_Records for the task_:
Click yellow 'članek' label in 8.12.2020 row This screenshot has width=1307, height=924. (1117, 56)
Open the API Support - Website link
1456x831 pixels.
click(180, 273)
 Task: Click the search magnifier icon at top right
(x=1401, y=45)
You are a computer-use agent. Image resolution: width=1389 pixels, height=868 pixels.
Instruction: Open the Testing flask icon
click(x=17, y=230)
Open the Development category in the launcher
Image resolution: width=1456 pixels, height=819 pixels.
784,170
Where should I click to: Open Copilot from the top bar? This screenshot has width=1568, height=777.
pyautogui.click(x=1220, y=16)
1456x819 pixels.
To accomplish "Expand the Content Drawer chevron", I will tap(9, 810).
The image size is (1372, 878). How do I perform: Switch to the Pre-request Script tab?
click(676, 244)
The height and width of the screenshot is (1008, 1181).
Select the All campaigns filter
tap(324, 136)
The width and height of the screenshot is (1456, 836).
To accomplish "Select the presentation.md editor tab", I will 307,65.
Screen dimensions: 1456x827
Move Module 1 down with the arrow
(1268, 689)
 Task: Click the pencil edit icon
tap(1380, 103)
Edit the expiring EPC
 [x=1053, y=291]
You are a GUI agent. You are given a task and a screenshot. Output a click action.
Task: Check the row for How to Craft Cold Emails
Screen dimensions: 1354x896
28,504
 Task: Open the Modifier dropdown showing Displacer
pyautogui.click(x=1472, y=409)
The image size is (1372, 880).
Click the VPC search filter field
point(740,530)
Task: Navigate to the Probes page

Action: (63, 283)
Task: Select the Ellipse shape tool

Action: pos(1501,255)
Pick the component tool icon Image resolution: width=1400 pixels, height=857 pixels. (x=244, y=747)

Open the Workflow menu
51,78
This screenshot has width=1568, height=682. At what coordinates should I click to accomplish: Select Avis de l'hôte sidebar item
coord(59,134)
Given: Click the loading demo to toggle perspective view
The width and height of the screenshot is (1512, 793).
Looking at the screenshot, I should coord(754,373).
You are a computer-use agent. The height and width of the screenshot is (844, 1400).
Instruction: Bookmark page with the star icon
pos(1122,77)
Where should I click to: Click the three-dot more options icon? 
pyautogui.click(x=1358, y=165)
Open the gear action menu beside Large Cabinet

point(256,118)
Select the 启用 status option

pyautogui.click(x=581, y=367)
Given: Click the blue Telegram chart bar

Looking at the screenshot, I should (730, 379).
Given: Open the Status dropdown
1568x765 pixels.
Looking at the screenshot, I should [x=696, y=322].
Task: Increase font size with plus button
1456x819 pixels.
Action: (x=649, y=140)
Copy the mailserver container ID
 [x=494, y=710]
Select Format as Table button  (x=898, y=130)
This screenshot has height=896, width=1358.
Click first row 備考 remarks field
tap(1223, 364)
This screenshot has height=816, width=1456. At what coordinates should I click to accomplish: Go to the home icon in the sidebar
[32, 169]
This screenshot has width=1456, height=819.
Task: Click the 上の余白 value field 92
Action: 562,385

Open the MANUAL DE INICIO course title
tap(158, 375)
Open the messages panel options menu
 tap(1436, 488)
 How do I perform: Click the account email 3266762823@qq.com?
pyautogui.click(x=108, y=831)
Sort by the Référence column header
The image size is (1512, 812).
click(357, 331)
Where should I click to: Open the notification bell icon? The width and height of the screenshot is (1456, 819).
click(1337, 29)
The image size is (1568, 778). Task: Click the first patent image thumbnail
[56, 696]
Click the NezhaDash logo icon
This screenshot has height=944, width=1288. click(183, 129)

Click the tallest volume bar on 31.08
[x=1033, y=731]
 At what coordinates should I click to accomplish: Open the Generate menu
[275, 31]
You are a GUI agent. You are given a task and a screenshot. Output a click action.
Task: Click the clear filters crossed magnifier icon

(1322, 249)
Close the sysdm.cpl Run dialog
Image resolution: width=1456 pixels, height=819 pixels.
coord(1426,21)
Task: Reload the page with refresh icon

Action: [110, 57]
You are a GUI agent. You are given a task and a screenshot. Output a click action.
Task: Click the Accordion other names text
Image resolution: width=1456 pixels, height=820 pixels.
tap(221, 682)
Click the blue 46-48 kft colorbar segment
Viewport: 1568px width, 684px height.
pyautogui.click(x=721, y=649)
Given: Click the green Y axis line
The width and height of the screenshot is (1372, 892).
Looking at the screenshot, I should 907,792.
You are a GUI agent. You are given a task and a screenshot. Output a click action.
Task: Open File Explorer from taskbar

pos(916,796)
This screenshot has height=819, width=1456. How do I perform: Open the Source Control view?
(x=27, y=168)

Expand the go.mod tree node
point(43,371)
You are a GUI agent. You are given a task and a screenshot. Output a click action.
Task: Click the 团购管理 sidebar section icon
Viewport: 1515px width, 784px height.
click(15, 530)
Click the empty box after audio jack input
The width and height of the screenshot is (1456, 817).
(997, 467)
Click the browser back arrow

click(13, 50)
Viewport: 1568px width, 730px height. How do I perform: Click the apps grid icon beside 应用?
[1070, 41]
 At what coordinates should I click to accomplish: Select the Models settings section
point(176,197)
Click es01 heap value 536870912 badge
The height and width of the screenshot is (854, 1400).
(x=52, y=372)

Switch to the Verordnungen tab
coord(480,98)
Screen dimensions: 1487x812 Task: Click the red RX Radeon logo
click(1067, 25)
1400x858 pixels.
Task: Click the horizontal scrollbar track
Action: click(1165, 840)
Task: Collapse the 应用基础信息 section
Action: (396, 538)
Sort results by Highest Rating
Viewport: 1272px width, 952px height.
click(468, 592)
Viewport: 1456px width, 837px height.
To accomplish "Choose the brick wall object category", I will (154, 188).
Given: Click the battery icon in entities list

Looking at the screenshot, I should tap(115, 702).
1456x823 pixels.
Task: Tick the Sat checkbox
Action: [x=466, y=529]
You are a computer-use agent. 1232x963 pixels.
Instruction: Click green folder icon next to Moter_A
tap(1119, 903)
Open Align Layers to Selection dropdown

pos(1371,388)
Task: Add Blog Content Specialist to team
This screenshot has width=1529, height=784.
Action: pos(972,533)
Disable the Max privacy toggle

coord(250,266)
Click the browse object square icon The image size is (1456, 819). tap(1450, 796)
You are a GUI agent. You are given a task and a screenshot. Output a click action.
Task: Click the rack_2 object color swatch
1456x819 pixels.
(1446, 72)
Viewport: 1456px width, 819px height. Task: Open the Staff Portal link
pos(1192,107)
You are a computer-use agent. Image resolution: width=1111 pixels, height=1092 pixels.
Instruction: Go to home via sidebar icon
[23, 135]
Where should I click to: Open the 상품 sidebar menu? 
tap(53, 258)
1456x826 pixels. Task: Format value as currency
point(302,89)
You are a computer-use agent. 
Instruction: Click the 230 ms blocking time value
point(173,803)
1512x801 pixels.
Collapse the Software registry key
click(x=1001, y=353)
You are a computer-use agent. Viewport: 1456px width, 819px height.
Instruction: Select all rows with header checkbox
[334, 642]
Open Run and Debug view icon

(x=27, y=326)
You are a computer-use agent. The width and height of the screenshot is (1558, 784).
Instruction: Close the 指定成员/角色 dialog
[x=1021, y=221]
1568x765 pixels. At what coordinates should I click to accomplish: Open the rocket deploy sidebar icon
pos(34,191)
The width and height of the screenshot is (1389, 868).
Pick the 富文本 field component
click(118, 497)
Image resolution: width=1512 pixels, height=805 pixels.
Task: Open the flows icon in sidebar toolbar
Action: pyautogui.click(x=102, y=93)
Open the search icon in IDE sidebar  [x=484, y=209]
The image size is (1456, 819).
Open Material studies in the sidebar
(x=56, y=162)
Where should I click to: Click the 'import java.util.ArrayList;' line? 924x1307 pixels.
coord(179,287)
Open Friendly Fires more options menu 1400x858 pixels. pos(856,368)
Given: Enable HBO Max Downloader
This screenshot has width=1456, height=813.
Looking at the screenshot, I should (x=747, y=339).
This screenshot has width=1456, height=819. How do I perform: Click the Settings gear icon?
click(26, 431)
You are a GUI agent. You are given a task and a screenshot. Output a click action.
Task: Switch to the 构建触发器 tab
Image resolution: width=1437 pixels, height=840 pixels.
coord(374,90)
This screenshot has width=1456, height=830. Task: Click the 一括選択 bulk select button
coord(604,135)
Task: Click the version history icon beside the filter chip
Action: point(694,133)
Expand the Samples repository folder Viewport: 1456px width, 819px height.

_What you have to do_:
Repeat exactly, please, each line from the beginning of the data through the line with "You are a computer-use agent. Image resolution: width=1389" in it, and only those lines.

_Output below_:
Click yellow 'članek' label in 8.12.2020 row This screenshot has width=1307, height=924. (1117, 56)
Open the API Support - Website link
1456x831 pixels.
click(180, 273)
 Task: Click the search magnifier icon at top right
(x=1401, y=45)
You are a computer-use agent. Image resolution: width=1389 pixels, height=868 pixels.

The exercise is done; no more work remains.